# Action item
Every line from the one with "Click the 关闭 (Close) file toolbar icon" to the one with "This screenshot has width=956, height=715.", including those two, is to be copied exactly; all other lines of the entries below are left out.

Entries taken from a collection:
►

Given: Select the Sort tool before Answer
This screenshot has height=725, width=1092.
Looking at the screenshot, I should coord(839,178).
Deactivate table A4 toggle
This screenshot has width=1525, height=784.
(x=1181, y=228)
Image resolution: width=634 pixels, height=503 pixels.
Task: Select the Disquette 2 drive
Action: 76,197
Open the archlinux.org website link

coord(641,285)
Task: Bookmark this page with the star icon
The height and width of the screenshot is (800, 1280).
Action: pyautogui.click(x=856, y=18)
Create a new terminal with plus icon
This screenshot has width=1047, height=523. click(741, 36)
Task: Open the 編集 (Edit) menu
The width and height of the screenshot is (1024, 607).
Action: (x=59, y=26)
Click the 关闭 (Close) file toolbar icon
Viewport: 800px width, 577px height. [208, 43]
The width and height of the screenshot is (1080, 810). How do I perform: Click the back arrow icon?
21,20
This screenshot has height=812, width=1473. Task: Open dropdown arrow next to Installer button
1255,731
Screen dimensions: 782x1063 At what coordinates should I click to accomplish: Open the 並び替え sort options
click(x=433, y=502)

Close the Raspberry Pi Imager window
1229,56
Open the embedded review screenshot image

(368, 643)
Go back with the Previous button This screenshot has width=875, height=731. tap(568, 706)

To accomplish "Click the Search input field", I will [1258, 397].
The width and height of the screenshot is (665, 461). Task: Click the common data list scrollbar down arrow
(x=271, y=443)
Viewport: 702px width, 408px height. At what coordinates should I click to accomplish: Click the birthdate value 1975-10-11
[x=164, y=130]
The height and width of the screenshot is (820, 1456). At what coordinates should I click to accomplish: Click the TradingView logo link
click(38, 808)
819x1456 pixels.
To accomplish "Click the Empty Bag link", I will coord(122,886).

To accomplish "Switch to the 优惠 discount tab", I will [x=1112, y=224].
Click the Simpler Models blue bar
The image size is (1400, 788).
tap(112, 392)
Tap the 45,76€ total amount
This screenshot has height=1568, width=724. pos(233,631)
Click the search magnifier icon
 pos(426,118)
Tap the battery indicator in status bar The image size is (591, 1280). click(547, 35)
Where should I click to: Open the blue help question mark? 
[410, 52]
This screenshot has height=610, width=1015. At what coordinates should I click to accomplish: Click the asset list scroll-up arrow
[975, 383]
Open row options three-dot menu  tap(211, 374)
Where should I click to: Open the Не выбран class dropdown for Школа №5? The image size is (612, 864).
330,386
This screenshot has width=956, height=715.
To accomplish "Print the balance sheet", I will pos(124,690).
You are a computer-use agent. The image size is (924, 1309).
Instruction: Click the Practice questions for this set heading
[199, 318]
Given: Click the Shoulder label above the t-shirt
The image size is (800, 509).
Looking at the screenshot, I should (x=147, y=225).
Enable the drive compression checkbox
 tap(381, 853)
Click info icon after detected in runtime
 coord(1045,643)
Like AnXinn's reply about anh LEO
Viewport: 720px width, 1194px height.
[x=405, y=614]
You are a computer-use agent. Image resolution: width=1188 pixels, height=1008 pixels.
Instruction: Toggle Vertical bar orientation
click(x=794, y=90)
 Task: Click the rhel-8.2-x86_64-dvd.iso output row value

◄

# Output below
Click the 关闭 (Close) file toolbar icon
Viewport: 800px width, 577px height. [208, 43]
The width and height of the screenshot is (1080, 810). How do I perform: Click the back arrow icon?
21,20
This screenshot has height=812, width=1473. Task: Open dropdown arrow next to Installer button
1255,731
Screen dimensions: 782x1063 At what coordinates should I click to accomplish: Open the 並び替え sort options
click(x=433, y=502)

Close the Raspberry Pi Imager window
1229,56
Open the embedded review screenshot image

(368, 643)
Go back with the Previous button This screenshot has width=875, height=731. tap(568, 706)

To accomplish "Click the Search input field", I will [1258, 397].
The width and height of the screenshot is (665, 461). Task: Click the common data list scrollbar down arrow
(x=271, y=443)
Viewport: 702px width, 408px height. At what coordinates should I click to accomplish: Click the birthdate value 1975-10-11
[x=164, y=130]
The height and width of the screenshot is (820, 1456). At what coordinates should I click to accomplish: Click the TradingView logo link
click(38, 808)
819x1456 pixels.
To accomplish "Click the Empty Bag link", I will coord(122,886).

To accomplish "Switch to the 优惠 discount tab", I will [x=1112, y=224].
Click the Simpler Models blue bar
The image size is (1400, 788).
tap(112, 392)
Tap the 45,76€ total amount
This screenshot has height=1568, width=724. pos(233,631)
Click the search magnifier icon
 pos(426,118)
Tap the battery indicator in status bar The image size is (591, 1280). click(547, 35)
Where should I click to: Open the blue help question mark? 
[410, 52]
This screenshot has height=610, width=1015. At what coordinates should I click to accomplish: Click the asset list scroll-up arrow
[975, 383]
Open row options three-dot menu  tap(211, 374)
Where should I click to: Open the Не выбран class dropdown for Школа №5? The image size is (612, 864).
330,386
This screenshot has width=956, height=715.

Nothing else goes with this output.